さてそんな著書の内容を理解した上でも「とはいっても成人発達理論ってなんなんだ?」「これどうやって使うのか?」ということで、湧き上がる様々な疑問があります。
その中で著者の有冬さんや参加者の方とのお話から、印象的だったものがありましたので、いくつかご紹介したいと思います。
(私の解釈が間違っているかもしれませんので、ご参考程度にどうぞ)

○発達段階は「良い悪い」ではない

まず印象的だったのが、発達段階は「良い悪いではない」と述べていたことです。なので、著書では第一段階・第二段階などと数字をつけていません。数字をつけると優劣に感じてしまうためです。

そもそも、人には遺伝、生育環境を含めて個人差があります。それぞれがそれぞれの人生の旅路を、その時々で歩んでいるわけです。
当たり前ですが、幼子が大人よりスゴイとスゴくなど評価できるはずもなく、「ただその人が今、その段階にいる」という事実があるだけです。

幼子の自分の欲求を貫こうとする姿は生命力に溢れたものですし、組織の中でコミュニティの価値観に従って動くことを良しとする人がいるからこそ、社会は安定します。なので「あの人は他者依存段階だからね」などと評価・判断するのは、望ましい使い方とは言えないようです。

発達段階が次の段階にいくかどうかは「神のみぞ知る」というような表現がありましたが、他者が強制力を持って動かせるものでもない、と述べていました。
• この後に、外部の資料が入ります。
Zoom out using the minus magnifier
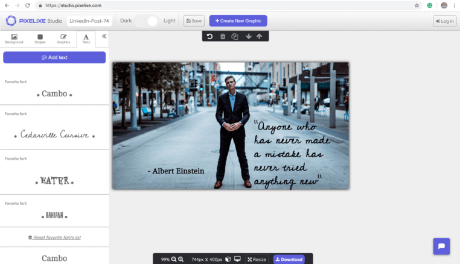The width and height of the screenshot is (460, 264). pyautogui.click(x=174, y=259)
本人の準備が、何かのきっかけで整った時に、次の段階へ向かう葛藤などが起こるようです。

○発達は「視野獲得のプロセス」である

また上記にも関連しますが、興味深かったのが「発達とは、あくまでも視野獲得のプロセスである」と言われていたところです。
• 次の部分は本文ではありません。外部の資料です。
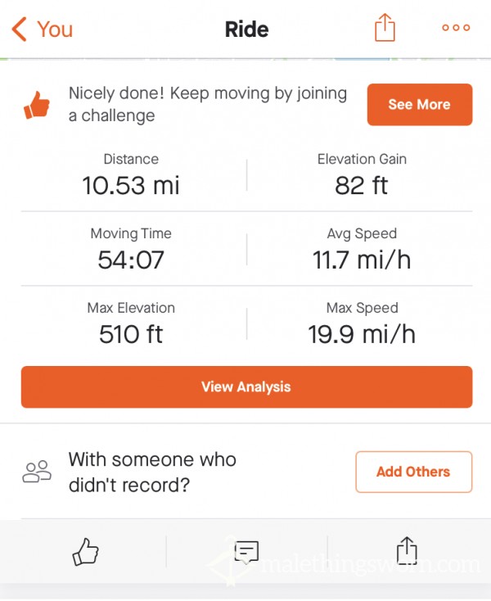The image size is (491, 601).
Task: Open the three-dot more options menu
Action: 456,28
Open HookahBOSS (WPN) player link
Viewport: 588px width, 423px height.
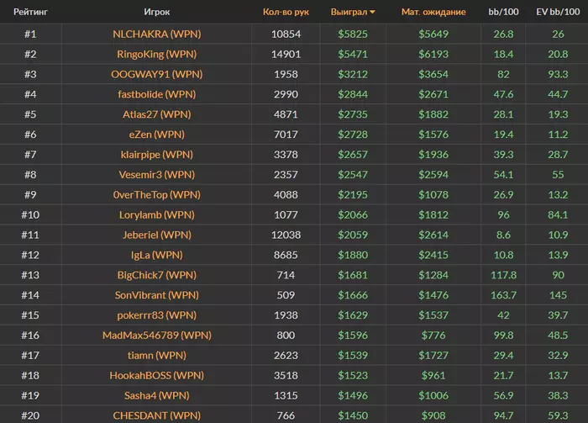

色んな視点(自分の思考、他者の思考、社会的なつながり、時間を超えた繋がりなど)を広く捉えることができるようになっていくのが「発達」なのですが、これだけでは自他ともにポジティブな結果につながるかどうかはわかりません。

たとえば、「発達(視点の広さ)」は進んでいても、「シャドウ」と呼ばれる、人への恨みつらみなどが未消化のままであれば、視点の広さを人と自分のために役立てることができず、いわゆる”ダークサイドに堕ちる”こともありうるようです。
ゆえに、「発達段階は良い悪いではない」という話もつながってくる、と改めて言えるようです。

まとめ
成人発達理論に関する書籍はいくつか読みましたが、その道の専門家のお話は、説得力も、奥行きもあり、書籍を読むだけでは浮かばなかった疑問や視点も得ることができました。

同時に、キーワードで出ていた「シャドウ」なるものの存在をどう解釈すればよいのか、とても気になるところでしたので、このあたりの考えももっと知りたいと思った次第です。

最後までお読み頂き、ありがとうございました!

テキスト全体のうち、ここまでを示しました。